• Your task:
Check each line of the material that follows, and copy those holding the string "avatar".

• The records:
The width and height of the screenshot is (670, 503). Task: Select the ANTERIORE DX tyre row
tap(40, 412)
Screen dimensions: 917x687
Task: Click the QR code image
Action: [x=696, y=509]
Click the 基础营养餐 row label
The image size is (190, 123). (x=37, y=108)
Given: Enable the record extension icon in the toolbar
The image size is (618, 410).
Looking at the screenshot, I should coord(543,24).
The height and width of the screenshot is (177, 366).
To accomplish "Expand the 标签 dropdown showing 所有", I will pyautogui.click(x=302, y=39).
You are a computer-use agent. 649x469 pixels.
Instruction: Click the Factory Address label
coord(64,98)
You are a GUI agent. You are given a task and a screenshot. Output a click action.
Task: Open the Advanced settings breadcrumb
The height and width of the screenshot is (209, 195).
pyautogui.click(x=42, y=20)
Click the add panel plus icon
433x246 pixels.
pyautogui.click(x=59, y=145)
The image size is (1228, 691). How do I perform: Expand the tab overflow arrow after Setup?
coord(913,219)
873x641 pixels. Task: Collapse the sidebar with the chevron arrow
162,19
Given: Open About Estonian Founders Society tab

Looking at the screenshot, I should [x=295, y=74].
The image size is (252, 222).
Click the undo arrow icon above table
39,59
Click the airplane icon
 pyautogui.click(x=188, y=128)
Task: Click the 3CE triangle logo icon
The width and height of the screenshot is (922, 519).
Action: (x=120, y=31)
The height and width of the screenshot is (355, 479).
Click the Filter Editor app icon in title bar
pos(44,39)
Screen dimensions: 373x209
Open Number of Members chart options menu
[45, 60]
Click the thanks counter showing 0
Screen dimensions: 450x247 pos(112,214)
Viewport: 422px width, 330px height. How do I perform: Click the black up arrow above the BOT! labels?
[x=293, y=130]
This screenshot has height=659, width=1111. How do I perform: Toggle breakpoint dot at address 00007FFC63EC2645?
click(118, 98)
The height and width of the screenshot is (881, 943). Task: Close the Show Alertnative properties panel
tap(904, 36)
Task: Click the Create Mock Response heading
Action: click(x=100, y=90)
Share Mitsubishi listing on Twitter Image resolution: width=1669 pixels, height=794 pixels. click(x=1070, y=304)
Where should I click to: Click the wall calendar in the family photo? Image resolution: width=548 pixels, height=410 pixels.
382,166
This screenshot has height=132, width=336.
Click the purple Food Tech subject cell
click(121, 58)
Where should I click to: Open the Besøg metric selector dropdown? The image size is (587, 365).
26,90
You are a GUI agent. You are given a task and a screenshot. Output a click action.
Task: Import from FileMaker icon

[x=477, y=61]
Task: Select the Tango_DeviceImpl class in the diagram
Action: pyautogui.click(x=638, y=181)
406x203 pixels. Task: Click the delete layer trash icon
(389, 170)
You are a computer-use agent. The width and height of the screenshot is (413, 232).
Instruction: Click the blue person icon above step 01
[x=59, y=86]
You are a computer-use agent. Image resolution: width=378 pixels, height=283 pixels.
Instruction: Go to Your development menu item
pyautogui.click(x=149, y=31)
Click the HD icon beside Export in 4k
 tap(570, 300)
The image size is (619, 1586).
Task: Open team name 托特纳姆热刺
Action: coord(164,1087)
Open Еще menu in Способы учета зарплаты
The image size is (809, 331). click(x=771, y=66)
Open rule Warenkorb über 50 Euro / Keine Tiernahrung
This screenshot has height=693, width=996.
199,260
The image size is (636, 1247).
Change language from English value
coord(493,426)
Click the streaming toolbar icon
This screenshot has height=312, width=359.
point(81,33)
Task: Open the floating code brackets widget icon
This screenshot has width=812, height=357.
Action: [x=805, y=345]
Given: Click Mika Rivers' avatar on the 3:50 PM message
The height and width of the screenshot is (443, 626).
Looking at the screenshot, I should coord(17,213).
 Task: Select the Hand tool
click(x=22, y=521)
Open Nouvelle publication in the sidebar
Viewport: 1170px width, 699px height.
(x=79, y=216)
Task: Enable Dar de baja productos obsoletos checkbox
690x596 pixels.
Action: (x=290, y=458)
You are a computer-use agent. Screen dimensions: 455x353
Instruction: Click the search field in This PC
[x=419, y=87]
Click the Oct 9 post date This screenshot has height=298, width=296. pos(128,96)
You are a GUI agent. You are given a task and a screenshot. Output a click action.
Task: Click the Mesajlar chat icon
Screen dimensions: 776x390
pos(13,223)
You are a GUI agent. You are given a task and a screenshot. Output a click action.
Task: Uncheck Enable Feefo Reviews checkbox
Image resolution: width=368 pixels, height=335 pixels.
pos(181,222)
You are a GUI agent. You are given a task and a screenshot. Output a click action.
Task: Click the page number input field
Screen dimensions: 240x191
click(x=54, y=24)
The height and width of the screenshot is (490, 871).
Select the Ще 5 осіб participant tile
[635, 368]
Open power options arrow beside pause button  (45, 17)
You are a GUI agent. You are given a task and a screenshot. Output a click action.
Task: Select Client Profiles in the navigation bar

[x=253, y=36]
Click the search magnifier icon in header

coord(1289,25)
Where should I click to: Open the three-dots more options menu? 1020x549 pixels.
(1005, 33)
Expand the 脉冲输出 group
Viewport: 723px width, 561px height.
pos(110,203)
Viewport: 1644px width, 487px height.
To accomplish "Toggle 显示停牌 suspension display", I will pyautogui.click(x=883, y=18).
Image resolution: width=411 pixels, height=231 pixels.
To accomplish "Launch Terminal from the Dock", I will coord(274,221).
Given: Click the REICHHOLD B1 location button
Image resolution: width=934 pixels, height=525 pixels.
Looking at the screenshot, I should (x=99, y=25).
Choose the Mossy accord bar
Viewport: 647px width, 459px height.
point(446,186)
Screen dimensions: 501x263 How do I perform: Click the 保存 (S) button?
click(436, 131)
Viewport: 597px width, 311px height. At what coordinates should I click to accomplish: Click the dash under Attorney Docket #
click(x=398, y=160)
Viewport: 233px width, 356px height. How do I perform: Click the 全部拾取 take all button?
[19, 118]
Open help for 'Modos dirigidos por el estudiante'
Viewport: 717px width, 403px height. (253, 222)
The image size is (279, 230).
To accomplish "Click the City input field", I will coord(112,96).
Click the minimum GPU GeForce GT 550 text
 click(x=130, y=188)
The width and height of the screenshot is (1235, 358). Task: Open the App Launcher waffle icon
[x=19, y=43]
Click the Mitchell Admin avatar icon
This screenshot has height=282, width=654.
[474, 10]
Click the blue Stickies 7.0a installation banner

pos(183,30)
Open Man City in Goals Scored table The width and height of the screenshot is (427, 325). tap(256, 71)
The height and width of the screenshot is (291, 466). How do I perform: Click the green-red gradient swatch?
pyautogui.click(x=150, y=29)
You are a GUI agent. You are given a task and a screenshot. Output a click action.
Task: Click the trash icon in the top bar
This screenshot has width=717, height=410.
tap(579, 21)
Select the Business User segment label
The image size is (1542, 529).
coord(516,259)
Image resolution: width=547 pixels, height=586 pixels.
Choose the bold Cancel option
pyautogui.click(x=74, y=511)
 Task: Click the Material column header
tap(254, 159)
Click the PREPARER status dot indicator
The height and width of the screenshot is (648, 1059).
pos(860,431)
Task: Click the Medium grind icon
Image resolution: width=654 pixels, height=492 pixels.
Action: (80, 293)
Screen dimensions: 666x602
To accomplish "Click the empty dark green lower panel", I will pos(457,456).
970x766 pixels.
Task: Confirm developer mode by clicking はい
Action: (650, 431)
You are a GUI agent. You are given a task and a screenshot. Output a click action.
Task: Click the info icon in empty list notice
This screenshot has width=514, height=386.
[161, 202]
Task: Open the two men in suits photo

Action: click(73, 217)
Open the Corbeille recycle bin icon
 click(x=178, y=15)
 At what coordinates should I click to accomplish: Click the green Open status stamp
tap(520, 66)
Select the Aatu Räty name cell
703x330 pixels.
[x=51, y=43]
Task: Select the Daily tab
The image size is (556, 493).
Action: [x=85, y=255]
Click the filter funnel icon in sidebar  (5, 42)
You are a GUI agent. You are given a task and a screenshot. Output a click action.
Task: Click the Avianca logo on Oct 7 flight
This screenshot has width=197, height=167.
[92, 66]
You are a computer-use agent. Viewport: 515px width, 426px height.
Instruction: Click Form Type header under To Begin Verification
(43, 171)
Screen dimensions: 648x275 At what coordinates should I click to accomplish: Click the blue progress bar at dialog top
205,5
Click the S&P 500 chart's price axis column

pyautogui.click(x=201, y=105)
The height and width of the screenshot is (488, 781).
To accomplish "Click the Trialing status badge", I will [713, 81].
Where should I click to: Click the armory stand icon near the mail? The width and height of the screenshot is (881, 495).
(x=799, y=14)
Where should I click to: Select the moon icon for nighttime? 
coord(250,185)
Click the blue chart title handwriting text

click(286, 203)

• Task result:
Given: Click Mika Rivers' avatar on the 3:50 PM message
Click the Mitchell Admin avatar icon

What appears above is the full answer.